Extract
* * * * * * * * *
We work on a one-to-one basis with the agents, ensuring they know who our GMs are, what they have available and, most importantly, we ensure that our GMs have excellent conversion rates so the agents know that if they send us a lead we will convert it for them.

We work very hard making our website attractive and visual, we do organic SEO, we have a very good PR company we work with. We work very hard with our clients and we get an awful lot of referrals.

Our general managers, as MDs of their centres, are responsible for the commercial success of their buildings. If they are not getting enough leads to make the sales they need, they go out and find the business, through client referrals, networking, database activity etc.

OSiT4

Are your spaces all offices? Do you have open coworking or dedicated desks?

NF: The majority of our space is dedicated offices. We don’t have what we’d call coworking. We have breakout space/coworking spaces for our clients so they can work away from their offices or in a collaborative environment if they want to. We ensure that our centres have lots of meeting pods as well so clients can use them as free meeting areas.

We have two cafes—one with a rooftop terrace at our Monument centre and one with a roadside terrace at our Waterloo centre, we also have roof terraces at our Liverpool Street, Mayfair, Blackfriars and Cardiff centres and St Paul’s has a large private patio area outside. We have two gyms, one at Liverpool St and one at St Pauls. We also have many meeting rooms at all of our centres all designed, decorated and fitted out to give clients a stimulating environment with easy-to-use and reliable technology.

Do you limit how much space one tenant can take up?

NF: We do, it’s 15 percent currently on the size of buildings we have. We are always reviewing this to reflect the market and the individual centre.

Is that for cultural reasons or financial reasons to minimize your risk?

NF: It started as financial, but it is cultural, as well. If you get large clients, they take over the culture of the building and it can also affect the quality of the product. If you have one large client on a floor with a few smaller clients, the shared facilities get overwhelmed and the other clients feel ousted as well as unhappy.

On your Core Values page, you talk about Office Space in Town reflecting who you are as people, and the ethics and morals you live by. How do you bring your values and personalities to the brand and spaces?

NF: It’s not just our personalities and purpose and values—it’s those of our staff, as well. We work very closely with them, and we hire people who share our moral positions in life. In this year’s 360 reviews, 85% of the people asked what they want to do in the next 12 months, said that they wanted to help others. This is we believe is the essence of OSiT.

GF: We’re very focused on who we are and what we provide. Every single member of staff is vetted, even after the manager has decided who they want to give the job to. The manager chooses a shortlist of candidates and we vet them and either veto them or not veto them depending on how they interact in our meeting.

The workspace industry is booming right now—especially in London, but around the world. What do you see happening, both positive and potentially negative, and what would you like to see from this industry moving forward?

GF: Our mother started our first serviced office in 1979, with two and a half thousand square feet. The biggest change is that they are now much, much bigger. Our biggest is 65,000 square feet. The buildings are just getting bigger and bigger. Niki envisions a future of the model where the buildings are 250,000 square feet. They are served with serviced offices, managed space, and traditional leases. They all feed off each other and interact with B2B services, be it a coffeehouse, hairdressing, conferences, restaurant, etc. Niki coined the phrase SEMOB: service enhanced multi-occupied building.
* * * * * * * * *
Material
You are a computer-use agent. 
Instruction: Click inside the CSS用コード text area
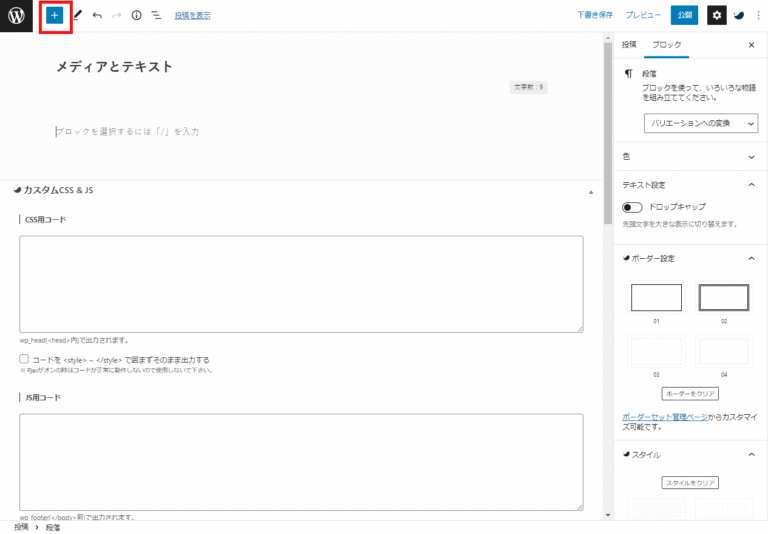(x=301, y=284)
* * * * * * * * *
Task to carry out
Translate this sentence from the office space interview above into Spanish: "Our mother started our first serviced office in 1979, with two and a half thousand square feet."

Response to the exercise
Nuestra madre abrió nuestra primera oficina con servicios en 1979, con dos mil quinientos pies cuadrados.